Digitizing Survivorship Care Plans Through the POST-Treatment Health Outcomes of Cancer Survivors (POSTHOC) Mobile App: Protocol for a Phase II Randomized Controlled Trial
- PMID: 39235855
- PMCID: PMC11413545
- DOI: 10.2196/59222
Digitizing Survivorship Care Plans Through the POST-Treatment Health Outcomes of Cancer Survivors (POSTHOC) Mobile App: Protocol for a Phase II Randomized Controlled Trial
Abstract
Background: Survivorship care plans (SCPs) are provided at the completion of cancer treatment to aid in the transition from active treatment to long-term survivorship. They describe the details of a patient's diagnosis and treatment and offer recommendations for follow-up appointments, referrals, and healthy behaviors. The plans are currently paper-based and become outdated as soon as a patient's health status changes.
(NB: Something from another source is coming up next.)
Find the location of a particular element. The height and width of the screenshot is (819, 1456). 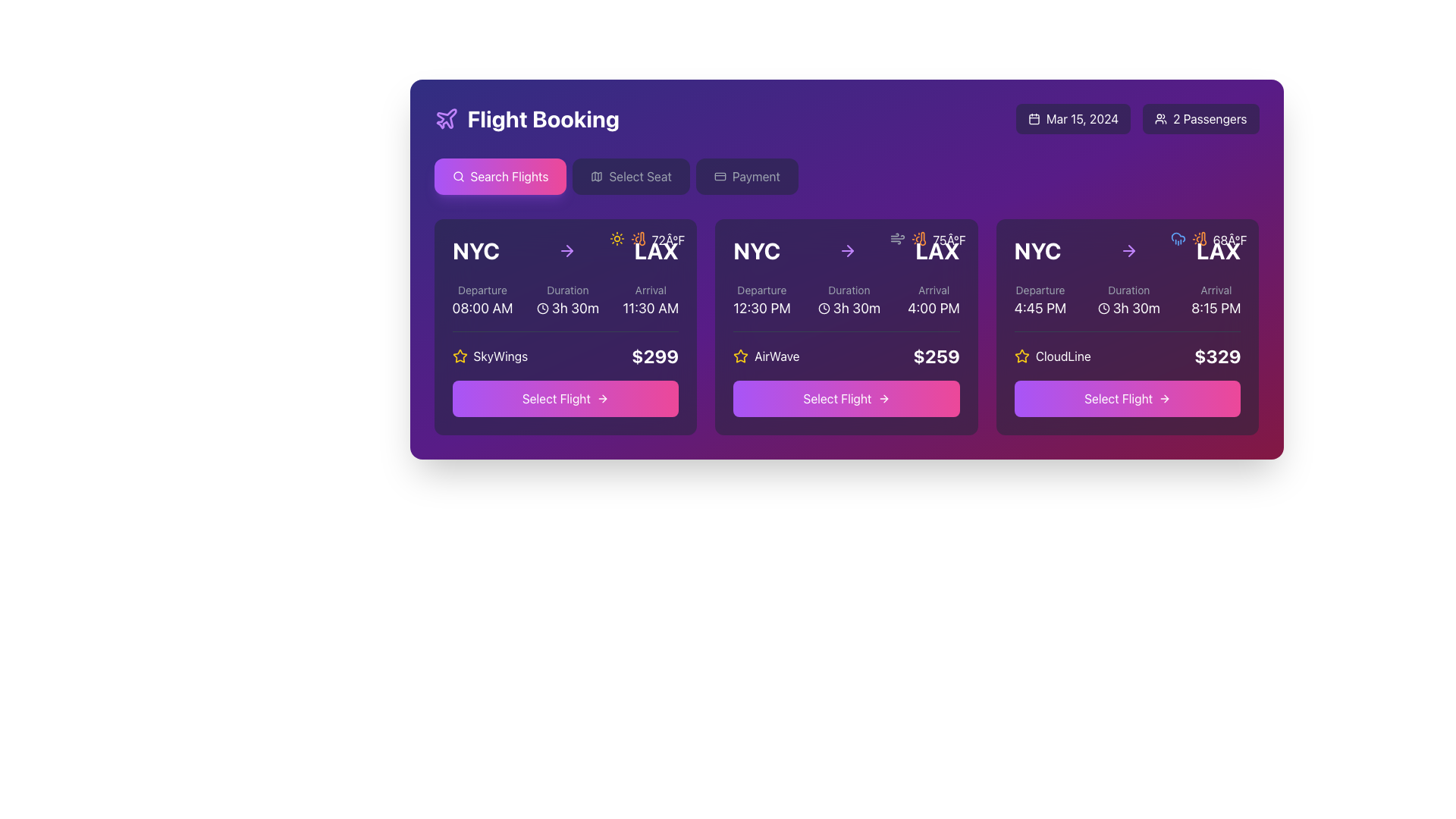

the decorative SVG element located in the payment section's icon cluster on the right side of the action bar is located at coordinates (719, 175).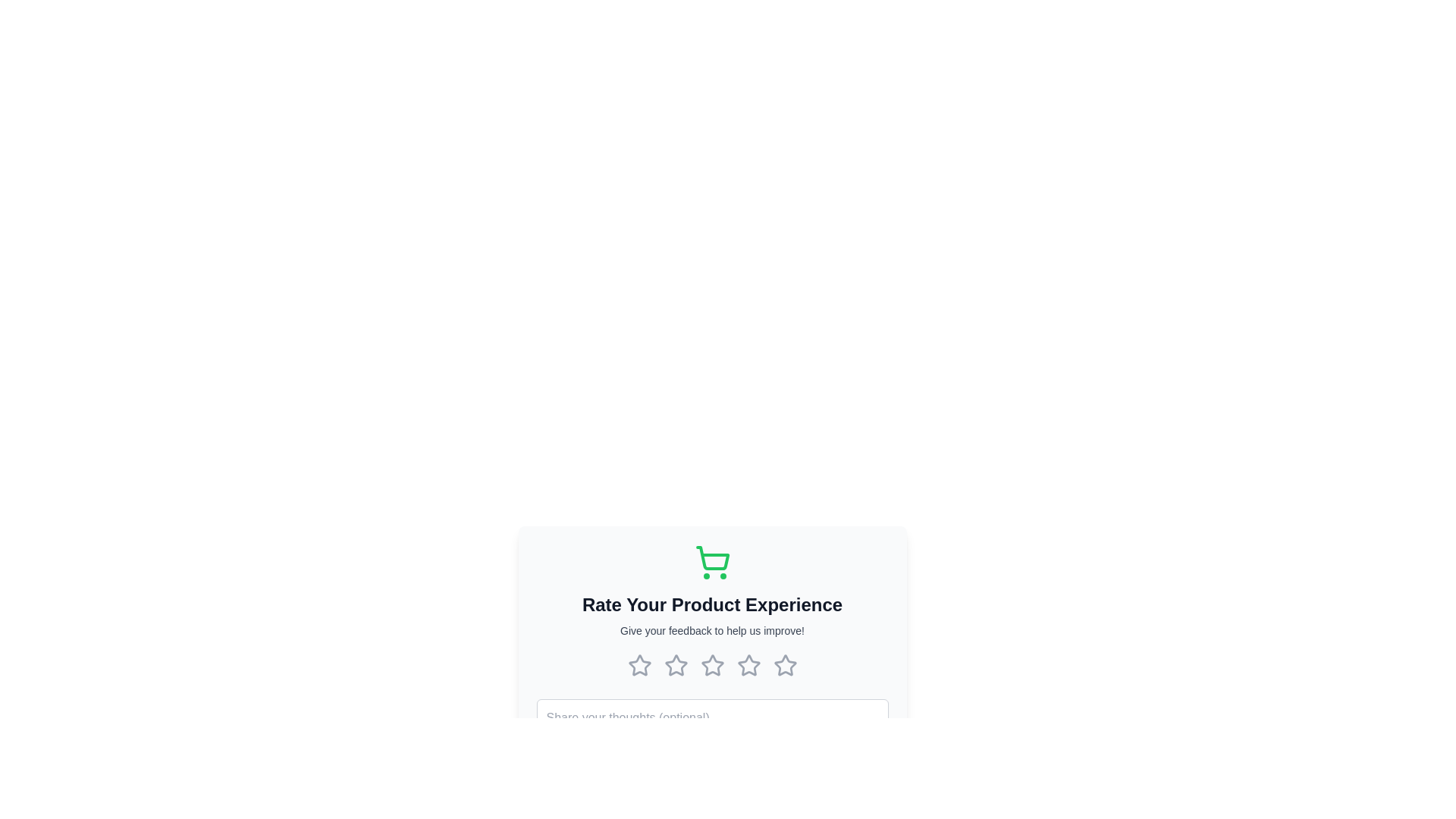 Image resolution: width=1456 pixels, height=819 pixels. Describe the element at coordinates (711, 665) in the screenshot. I see `the second star in the row of five rating stars` at that location.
There is a need to digitize these plans to improve their accessibility, modifiability, and longevity. With current technology, SCPs can be linked to mobile devices and activity trackers so that patients can track health behaviors and compare them to their clinical goals, taking charge of their own health.
Objective: A mobile app, POSTHOC (POST-Treatment Health Outcomes of Cancer Survivors), that digitizes the SCP was developed, with goals of integrating it with wearable technologies and electronic medical records. Herein, we are conducting a randomized controlled trial that evaluates the POSTHOC app versus the traditional SCP on total symptom burden in the early posttreatment period.
Methods: We will recruit 54 patients who have recently completed curative therapy for cancer (any type) in person and remotely. They will be randomized 2:1, POSTHOC:usual care (unblinded). Those randomized to the POSTHOC group will receive their SCP via the app and will choose to focus on nutrition or exercise for the duration of the study based on their individual plan and personal preferences. Those randomized to the control group will get a paper-based plan. At baseline, 6 weeks, and 12 weeks, we will evaluate patient-reported outcomes, including total symptom burden (web-based questionnaire), diet (24-hour Automated Self-Administered [ASA24]), and physical activity (Fitbit Charge 6 [Google LLC]). We will also collect quantitative and qualitative feedback on the usability of the app from those in the POSTHOC arm to improve the app for future implementation studies, with a specific focus on patient-provider communication. For feasibility, we will calculate the percentage of patients who used the POSTHOC app at least 3 times per week. We will use linear mixed models to evaluate the effects of the POSTHOC app versus those of usual care on other outcomes at weeks 6 and 12.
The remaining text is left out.